Shell is working to meet increasing energy demand and supply challenges by delivering smarter products and cleaner energy, smarter infrastructure, promoting smarter use, and by developing new energy sources while addressing the impact on the environment, through cleaner burning-natural gas and advanced fuels and lubricants technology.  It advocates for the use of energy more efficiently as the simplest and most cost-effective way to reduce emissions and mitigate climate change through driver education, fuel efficient driving behavior, and smarter mobility collaboration and strategic partnerships to fuel the country’s progress.  

The Shell Motorist app is just one of its many innovative methods in enjoining consumers and businesses to use energy better, to do more with less, and make energy conservation a way of life.

Biz bits

Probably taking cue from her counterpart in the Customs bureau, Bureau of Internal Revenue (BIR) commissioner Kim Henares has ordered a rigodon of 123 revenue district officers (RDOs) and 19 other key personnel of the bureau.

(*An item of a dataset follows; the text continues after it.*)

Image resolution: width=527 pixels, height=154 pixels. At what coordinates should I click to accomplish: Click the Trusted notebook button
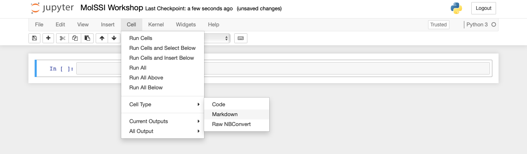[x=438, y=25]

Revenue Travel Assignment Order no. 38-2013, issued Sept. 11, 2013 covered all 123 RDOs including areas as far as Sultan Kudarat. While most involved lateral transfers, meaning transferring an RDO of one district to another district, there were also RDOs  who have been “put in the freezer” when they were designated instead as members, core expert team, project management and implementation service (PMIS), a position which is based in the central office in Quezon City and of the same rank or item as an RDO but does not have the same powers and privileges as the latter.

Some members of the core expert team, meanwhile, were named RDOs. Insiders explained that this is not necessarily a promotion since this core group experts may have previously been RDOs but have been put in the freezer by Henares before.

There are also technical assistants of the taxpayer assistance service who have been named RDO, a move which is a “promotion” for some but may also involve just returning an RDO who had been “demoted” back to his previous post. It is not so clear though whether some reassignments are promotions or demotions. Like when the chief of the large taxpayers collection and enforcement division (large taxpayers service) was named RDO of Binondo; or when an assistant RDO is named OIC, RDO; or when the RDO of South Makati is reassigned as RDO of East Davao City.

The reassignments may have come at an inopportune time with Christmas about three months’ away. Our sources say that ever since Henares assumed the top BIR post, there have been less and less gifts being delivered at the central office because she makes it a point to inspect the gifts and find out who the givers and recipients are.